A recent report looked at the finances of Indian computer-software companies through an unusual lens, examining what these superbly successful businesses might look like minus a favourable exchange rate.
The results of First Global Securities Ltd’s study are quite shocking. If it weren’t for the 36 per cent depreciation in the Indian currency in the past 11 years, the latest full-year profits of the top five Indian software-services exporters would be lower by anywhere from 40 per cent to two-thirds, the report shows. The high net-profit margins of Indian software companies, which range from 19 per cent to 27 per cent, are only possible because of a “Currency subsidy,” First Global says.
“Stripped of that, the business looks like a dog,” the firm said in its note. Conjuring up scenarios of what might have been is always problematic. Economic conditions under which the rupee might have remained at 33 to the US dollar would have been very different from the ones that prevailed in the year ended March 31, 2007, when, admittedly with some help from the central bank, the Indian currency averaged about 45.
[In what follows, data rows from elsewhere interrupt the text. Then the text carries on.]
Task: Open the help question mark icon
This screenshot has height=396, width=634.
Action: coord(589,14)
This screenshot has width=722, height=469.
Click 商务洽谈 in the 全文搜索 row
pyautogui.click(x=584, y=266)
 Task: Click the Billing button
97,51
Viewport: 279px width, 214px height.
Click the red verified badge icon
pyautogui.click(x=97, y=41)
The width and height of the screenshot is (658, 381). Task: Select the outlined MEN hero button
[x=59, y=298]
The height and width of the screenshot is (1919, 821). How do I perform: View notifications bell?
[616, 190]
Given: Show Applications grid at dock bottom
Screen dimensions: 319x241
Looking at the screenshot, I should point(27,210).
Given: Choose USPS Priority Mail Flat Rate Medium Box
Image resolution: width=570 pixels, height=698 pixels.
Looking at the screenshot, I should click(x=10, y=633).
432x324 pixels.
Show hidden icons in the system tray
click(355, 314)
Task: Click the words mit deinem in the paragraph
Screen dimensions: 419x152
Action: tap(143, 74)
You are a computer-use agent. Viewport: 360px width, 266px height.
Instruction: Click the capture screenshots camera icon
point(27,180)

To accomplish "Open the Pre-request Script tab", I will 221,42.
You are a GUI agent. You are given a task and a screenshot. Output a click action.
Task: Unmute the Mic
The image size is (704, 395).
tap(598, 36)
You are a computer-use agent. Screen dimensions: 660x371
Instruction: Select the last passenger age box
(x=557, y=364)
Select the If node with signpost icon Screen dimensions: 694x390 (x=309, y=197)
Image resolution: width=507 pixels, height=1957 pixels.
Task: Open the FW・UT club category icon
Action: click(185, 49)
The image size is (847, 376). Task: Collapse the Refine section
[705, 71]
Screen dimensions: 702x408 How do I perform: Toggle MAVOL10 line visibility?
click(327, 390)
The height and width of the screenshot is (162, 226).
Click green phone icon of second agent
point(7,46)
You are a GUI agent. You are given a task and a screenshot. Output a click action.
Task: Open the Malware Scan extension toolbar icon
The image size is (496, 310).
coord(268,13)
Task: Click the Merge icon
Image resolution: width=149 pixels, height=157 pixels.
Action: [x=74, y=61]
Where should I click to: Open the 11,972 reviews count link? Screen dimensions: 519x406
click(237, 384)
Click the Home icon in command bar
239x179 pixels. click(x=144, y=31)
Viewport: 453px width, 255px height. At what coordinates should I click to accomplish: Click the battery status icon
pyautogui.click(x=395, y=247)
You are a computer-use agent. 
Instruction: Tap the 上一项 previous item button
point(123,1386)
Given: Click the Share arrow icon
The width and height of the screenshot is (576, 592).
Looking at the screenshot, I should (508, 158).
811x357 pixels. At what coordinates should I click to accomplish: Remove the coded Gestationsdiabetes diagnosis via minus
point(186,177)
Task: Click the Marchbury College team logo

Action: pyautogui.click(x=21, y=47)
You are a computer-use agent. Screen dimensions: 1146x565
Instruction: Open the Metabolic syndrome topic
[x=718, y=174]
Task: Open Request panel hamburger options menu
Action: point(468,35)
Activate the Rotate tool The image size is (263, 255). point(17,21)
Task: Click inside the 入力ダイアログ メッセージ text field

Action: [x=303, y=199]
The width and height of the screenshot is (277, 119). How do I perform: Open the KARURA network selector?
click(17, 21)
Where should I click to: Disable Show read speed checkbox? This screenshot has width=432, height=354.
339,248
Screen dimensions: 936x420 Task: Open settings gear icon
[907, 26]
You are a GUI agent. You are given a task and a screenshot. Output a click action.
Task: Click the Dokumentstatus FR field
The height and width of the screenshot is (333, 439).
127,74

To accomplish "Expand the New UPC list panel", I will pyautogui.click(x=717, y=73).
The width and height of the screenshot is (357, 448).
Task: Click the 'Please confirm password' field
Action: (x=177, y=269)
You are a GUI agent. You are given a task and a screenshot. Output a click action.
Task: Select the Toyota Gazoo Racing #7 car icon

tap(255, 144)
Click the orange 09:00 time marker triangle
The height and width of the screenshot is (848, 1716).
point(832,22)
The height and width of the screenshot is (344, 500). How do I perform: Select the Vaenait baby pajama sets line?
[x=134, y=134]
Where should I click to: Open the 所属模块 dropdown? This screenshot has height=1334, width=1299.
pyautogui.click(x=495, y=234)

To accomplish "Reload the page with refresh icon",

Who is to know if in those changed circumstances, the home-grown software companies wouldn’t have pursued a different growth strategy?
Even so, First Global’s study does raise a pointed question about the viability of the business model, especially now when, following a 6.8 per cent surge in the local currency in the last quarter, expectations of a sustained rise in the rupee are gaining ground.
Temporary relief
Most Indian software exporters are looking at an increasingly disadvantageous exchange rate as their biggest, long-term challenge. They have won a temporary reprieve thanks to the subprime - related seizures in the credit market and the attendant loss of appetite for emerging-market currencies. The exchange rate, at the end of last week, was Rs 40.88 to the dollar. On July 24, when the currency was at a nine-year high of Rs 40.27, Azim Premji, Chairman of Bangalore-based Wipro Ltd, India’s third-biggest computer-services provider, called the strengthening rupee a “coolant”.
“It’ll hurt our competitive position globally in most export industries, and that’ll cool part of the domestic growth rate,” he said. For now, the Indian economy seems to be surprisingly resilient to both a stronger currency and higher interest rates.
Gross domestic product expanded 9.3 per cent in the quarter ended June 30, accelerating from 9.1 per cent in the previous three months, government statistics released last week showed. An appreciating currency is a bigger challenge for Indian software vendors than the prospect of a marked slowdown in the US economy. A US recession, were one to occur, would be a problem in the short run and may even spawn new outsourcing opportunities as more American companies try to prune costs. A long-term erosion of the cost advantage that lies at the very heart of outsourcing is a different matter altogether.
At present, almost four-fifths of India’s annual $40 billion revenue from software and back-office transaction processing comes from exports, with the US accounting for at least half the sales of the top companies. This leaves Indian vendors with a preponderance of dollar revenue and rupee-denominated expenditure.
With white-collar salaries galloping in India, there’s little scope to control costs. The key challenge for the Indian outsourcing industry, therefore, is to find a way to re-balance the business portfolio, says Ed Cohen, who heads leadership development at Satyam Computer Services Ltd.
Satyam, based in Hyderabad, is India’s fourth-largest software exporter. For the industry as a whole, re-balancing will involve seeking more business in Europe and Asia-Pacific, Mr Cohen explains. The home market, too, is offering more opportunities. As economic growth creates capacity shortages across the Indian economy, the underdeveloped local market for technology sales is beginning to stir.
Mumbai-based Tata Consultancy Services Ltd., the industry leader, last week bagged a $140 million contract from state- controlled telecommunications company Bharat Sanchar Nigam Ltd.
Large outsourcing deals are also expected from Indian banks and railways.
Even as outsourcing companies seek to cut their reliance on the U.S., they must seek to boost profitability of North American sales. Infosys Technologies Ltd., the No. 2 Indian exporter of software services, recently said that it is raising prices for new customers and will seek to negotiate a 2 percent increase in existing contracts.
More par clients
The other part of the game plan should be to turn down what Partha Iyengar, a vice president at research firm Gartner Inc. in India, calls ``$10-an-hour'' work. That, too, is being tried. HCL Technologies Ltd., the fifth-biggest computer-services provider, has decided to concentrate on large, multiyear deals.
Finally, there are strategies for the long term that must be set in motion now to lock clients into tighter relationships. Satyam is trying to boost its engagement with customers by sending leadership consultants to coach the teams that are working onsite on key accounts. The company plans to cover as many as 62 of its customers this year.
Outsourcing may not be a dog yet. And if the leaders of India's software companies react to the rising rupee in time, using the billions of dollars they accumulated to acquire brand names and technical competence, they might still be spared that dire fate.